MATERIAL SUPPLIED –
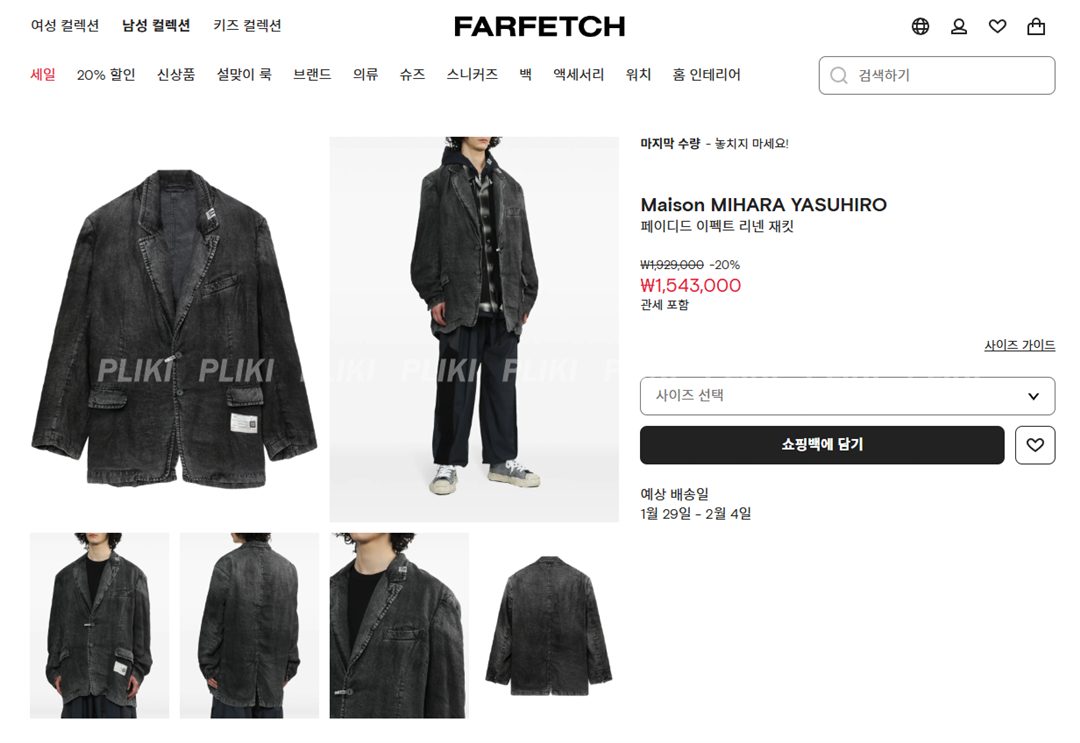Click the Maison MIHARA YASUHIRO brand link

[763, 205]
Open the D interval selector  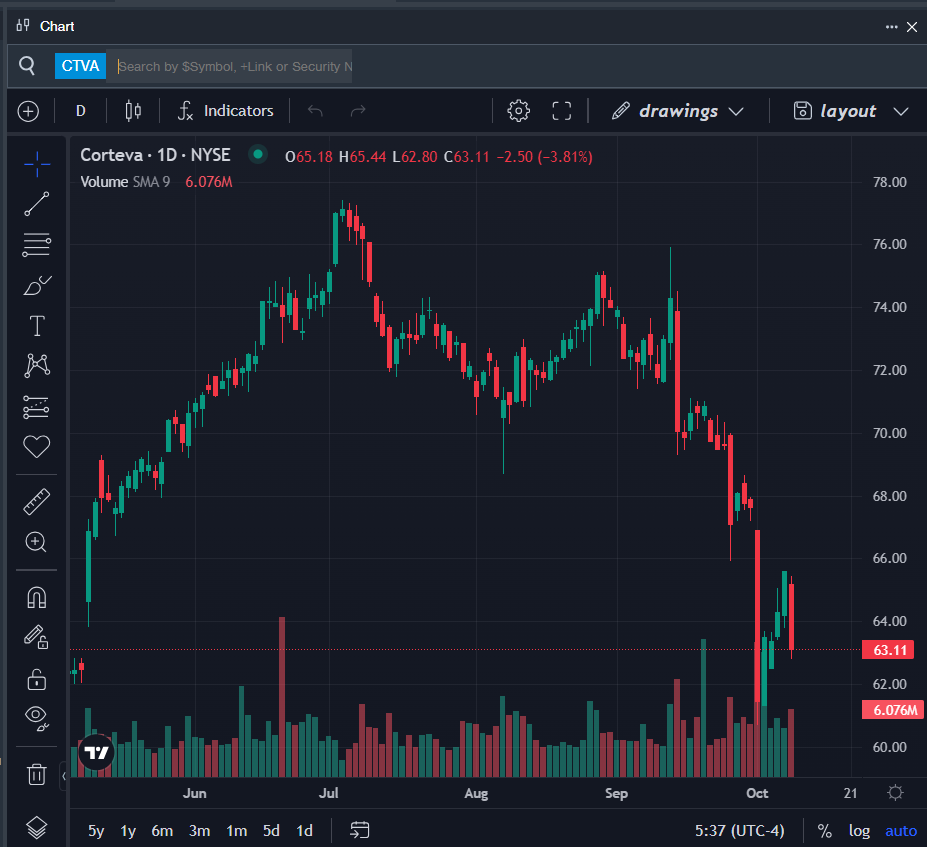tap(81, 111)
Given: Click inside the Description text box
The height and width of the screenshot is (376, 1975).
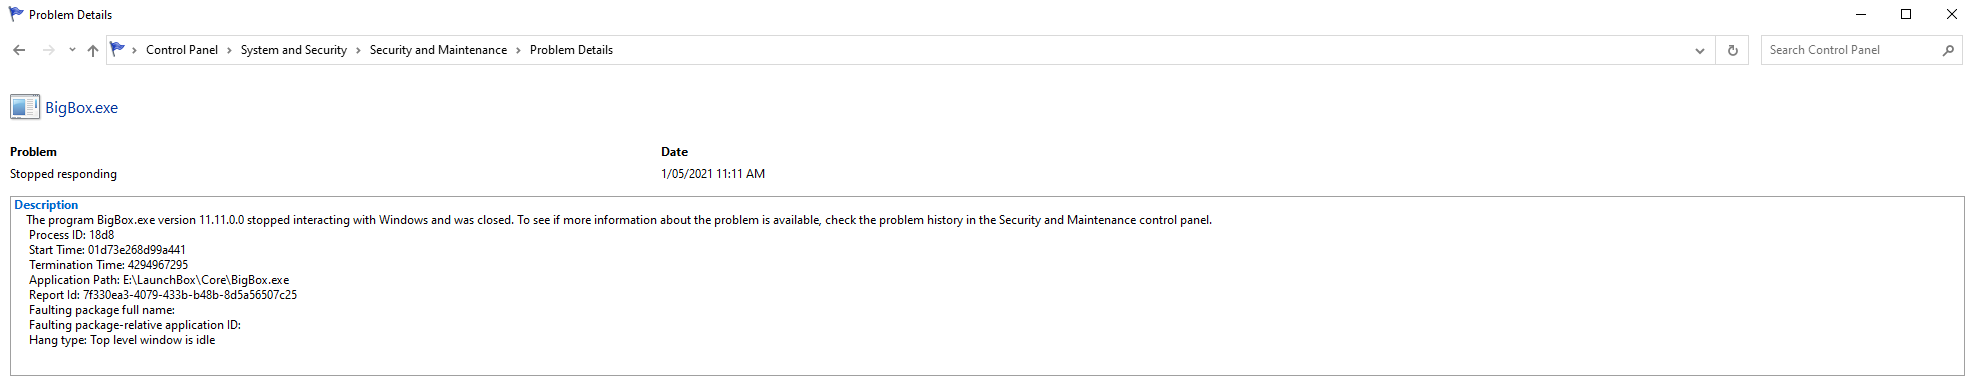Looking at the screenshot, I should coord(987,286).
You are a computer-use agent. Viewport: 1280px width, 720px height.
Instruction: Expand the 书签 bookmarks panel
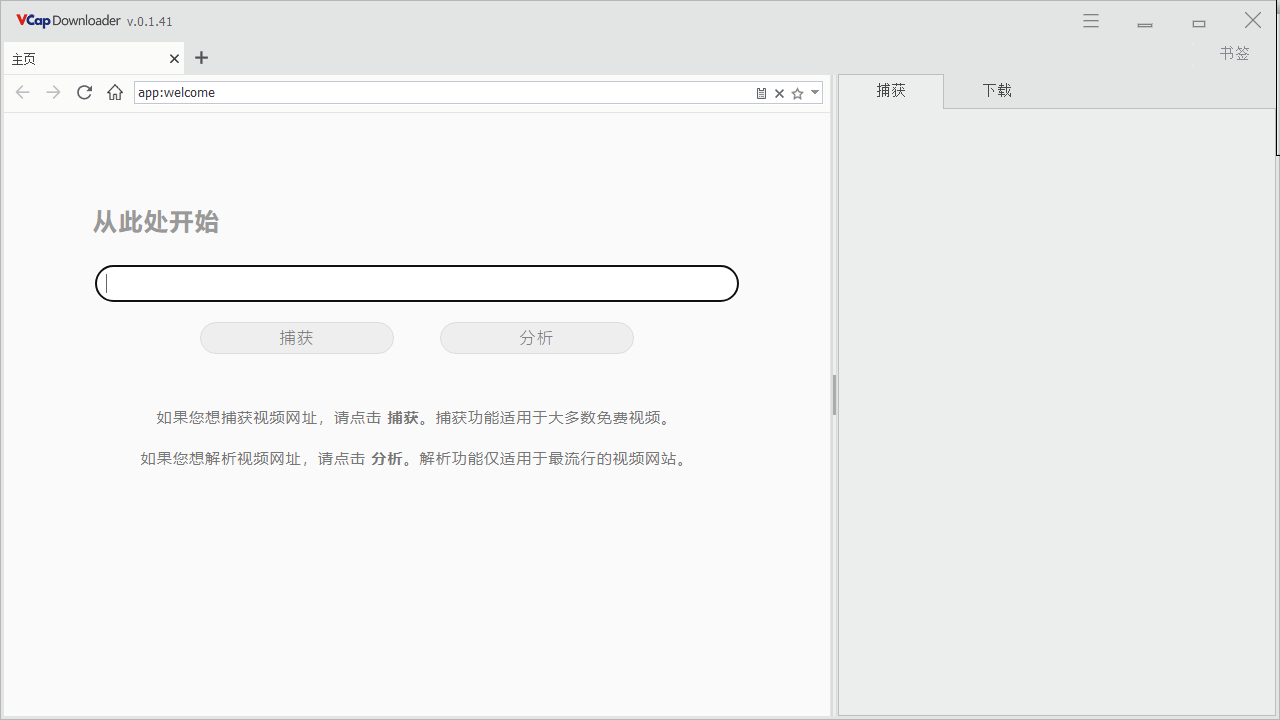(1234, 53)
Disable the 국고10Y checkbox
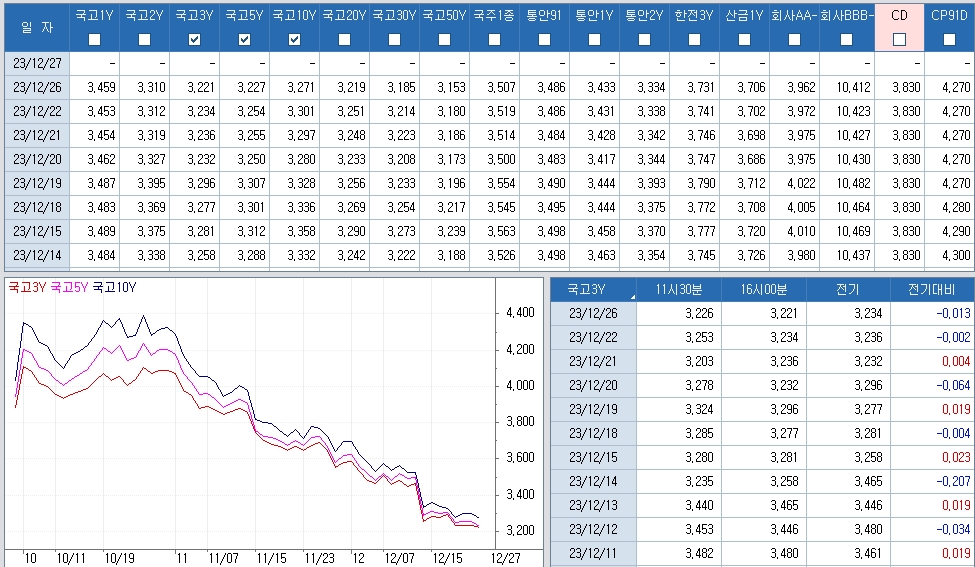This screenshot has width=975, height=567. 295,40
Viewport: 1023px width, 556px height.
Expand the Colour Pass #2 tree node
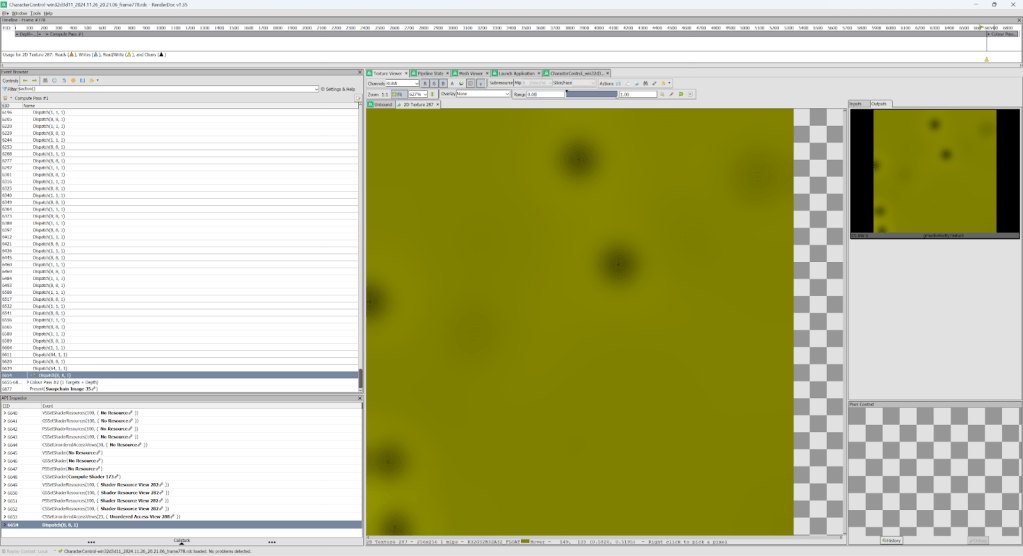[28, 382]
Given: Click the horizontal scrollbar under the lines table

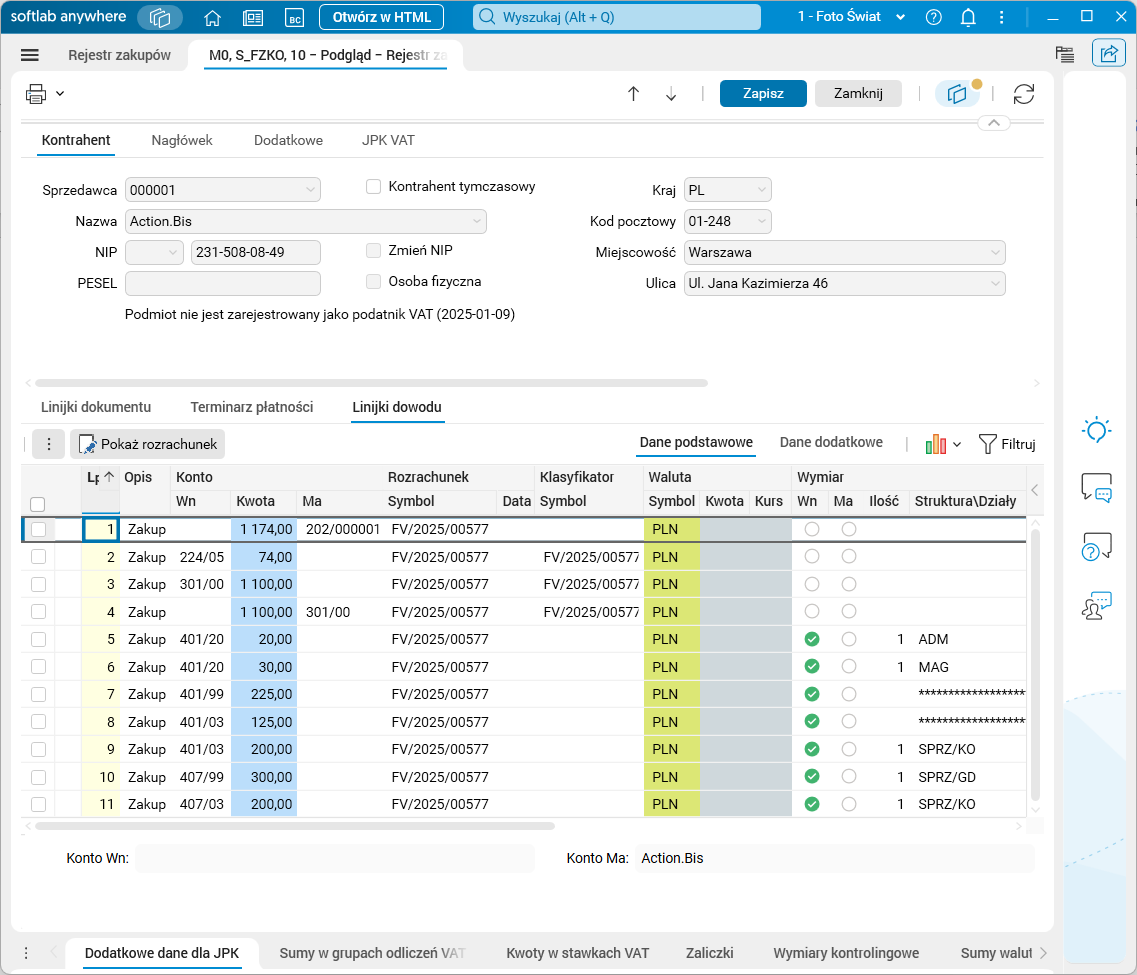Looking at the screenshot, I should tap(295, 826).
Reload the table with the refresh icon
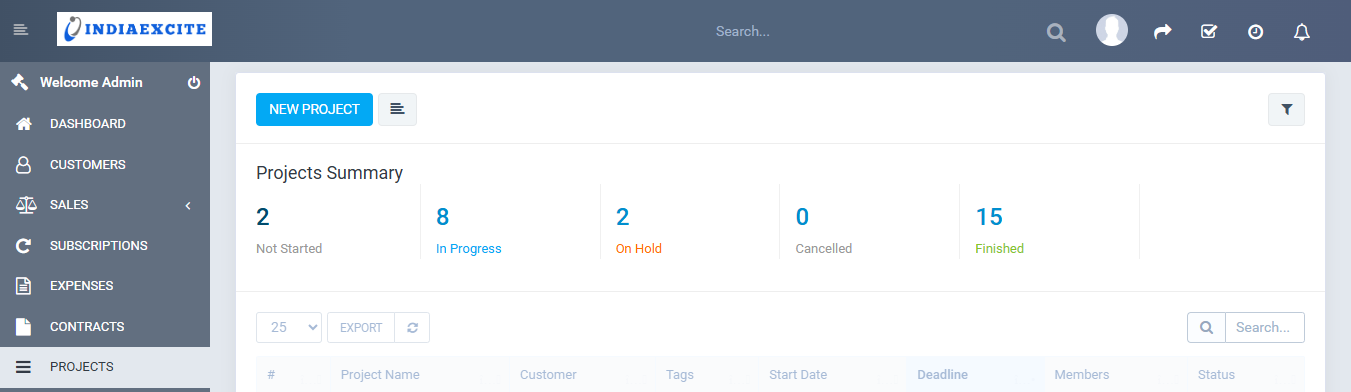1351x392 pixels. coord(412,327)
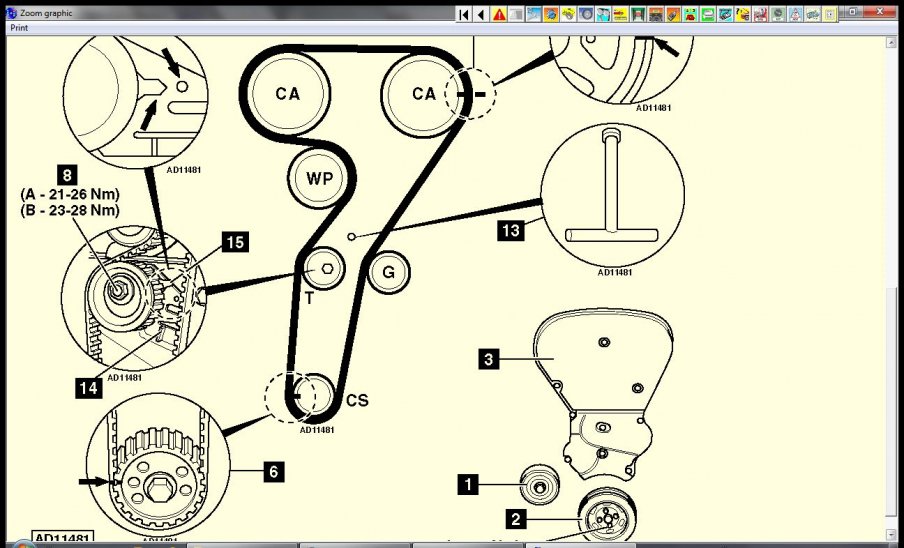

WORK TO COMPLETE – Everything from the line containing "The height and" to the last line of the listing above must be reproduced exactly, with no pictures included.

COMPLETED EXERCISE –
The height and width of the screenshot is (376, 1975).
Looking at the screenshot, I should coord(987,286).
You are a computer-use agent. Viewport: 1280px width, 720px height.
Instruction: Expand the 书签 bookmarks panel
(1234, 53)
Disable the 국고10Y checkbox
This screenshot has width=975, height=567. 295,40
Viewport: 1023px width, 556px height.
Expand the Colour Pass #2 tree node
[28, 382]
Given: Click the horizontal scrollbar under the lines table

Looking at the screenshot, I should tap(295, 826).
Reload the table with the refresh icon
1351x392 pixels. coord(412,327)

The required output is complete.